● REQUIRED WORK
Write out each line from the data below that includes the word "badge".

(Saved data entries)
----
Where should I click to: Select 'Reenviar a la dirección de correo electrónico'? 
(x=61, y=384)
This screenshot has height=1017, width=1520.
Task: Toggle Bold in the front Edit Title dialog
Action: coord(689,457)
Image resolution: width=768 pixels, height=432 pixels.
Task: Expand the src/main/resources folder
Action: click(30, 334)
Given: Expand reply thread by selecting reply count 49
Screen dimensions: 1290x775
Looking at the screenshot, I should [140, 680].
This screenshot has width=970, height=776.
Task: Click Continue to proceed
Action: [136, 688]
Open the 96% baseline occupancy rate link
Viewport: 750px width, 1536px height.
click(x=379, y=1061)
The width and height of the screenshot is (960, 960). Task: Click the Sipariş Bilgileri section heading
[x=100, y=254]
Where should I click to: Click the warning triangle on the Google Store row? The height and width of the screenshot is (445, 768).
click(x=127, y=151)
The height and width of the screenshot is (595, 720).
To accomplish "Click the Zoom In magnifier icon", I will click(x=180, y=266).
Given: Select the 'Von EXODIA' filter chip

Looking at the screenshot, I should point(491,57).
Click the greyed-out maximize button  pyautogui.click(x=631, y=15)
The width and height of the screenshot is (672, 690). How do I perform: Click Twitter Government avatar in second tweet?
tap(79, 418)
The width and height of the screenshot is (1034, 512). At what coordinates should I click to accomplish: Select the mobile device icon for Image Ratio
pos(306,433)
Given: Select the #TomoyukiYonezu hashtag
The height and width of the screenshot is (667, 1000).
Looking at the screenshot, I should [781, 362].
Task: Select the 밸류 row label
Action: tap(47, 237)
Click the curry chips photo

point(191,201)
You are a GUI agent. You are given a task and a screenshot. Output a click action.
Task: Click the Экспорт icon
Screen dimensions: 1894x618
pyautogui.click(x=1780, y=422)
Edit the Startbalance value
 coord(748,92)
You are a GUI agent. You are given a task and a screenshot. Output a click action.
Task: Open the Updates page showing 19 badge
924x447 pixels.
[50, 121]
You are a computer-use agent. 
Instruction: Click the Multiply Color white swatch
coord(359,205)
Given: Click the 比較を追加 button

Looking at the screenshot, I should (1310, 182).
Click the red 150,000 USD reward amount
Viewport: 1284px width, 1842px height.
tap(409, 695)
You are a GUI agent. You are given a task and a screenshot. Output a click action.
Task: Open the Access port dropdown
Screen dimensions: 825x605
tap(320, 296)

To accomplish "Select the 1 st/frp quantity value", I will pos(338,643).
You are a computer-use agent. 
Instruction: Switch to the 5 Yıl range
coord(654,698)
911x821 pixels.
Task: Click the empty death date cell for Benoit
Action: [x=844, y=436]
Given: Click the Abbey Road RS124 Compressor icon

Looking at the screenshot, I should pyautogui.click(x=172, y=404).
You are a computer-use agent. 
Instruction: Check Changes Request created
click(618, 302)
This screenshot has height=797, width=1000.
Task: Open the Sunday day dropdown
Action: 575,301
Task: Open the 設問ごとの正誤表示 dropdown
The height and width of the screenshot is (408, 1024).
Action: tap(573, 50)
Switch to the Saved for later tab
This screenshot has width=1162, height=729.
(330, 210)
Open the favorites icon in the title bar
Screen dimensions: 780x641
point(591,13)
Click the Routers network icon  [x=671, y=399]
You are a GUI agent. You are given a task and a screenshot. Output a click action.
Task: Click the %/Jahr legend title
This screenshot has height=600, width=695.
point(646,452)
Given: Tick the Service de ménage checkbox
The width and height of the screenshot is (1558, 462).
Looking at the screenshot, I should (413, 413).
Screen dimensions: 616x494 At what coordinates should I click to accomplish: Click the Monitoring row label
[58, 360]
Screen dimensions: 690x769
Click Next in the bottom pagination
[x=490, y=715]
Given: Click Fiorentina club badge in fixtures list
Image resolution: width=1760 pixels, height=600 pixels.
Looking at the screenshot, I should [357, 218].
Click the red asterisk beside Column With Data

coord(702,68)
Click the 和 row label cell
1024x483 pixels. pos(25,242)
----
● YOUR SOLUTION
Task: Open the Updates page showing 19 badge
Given: Click Fiorentina club badge in fixtures list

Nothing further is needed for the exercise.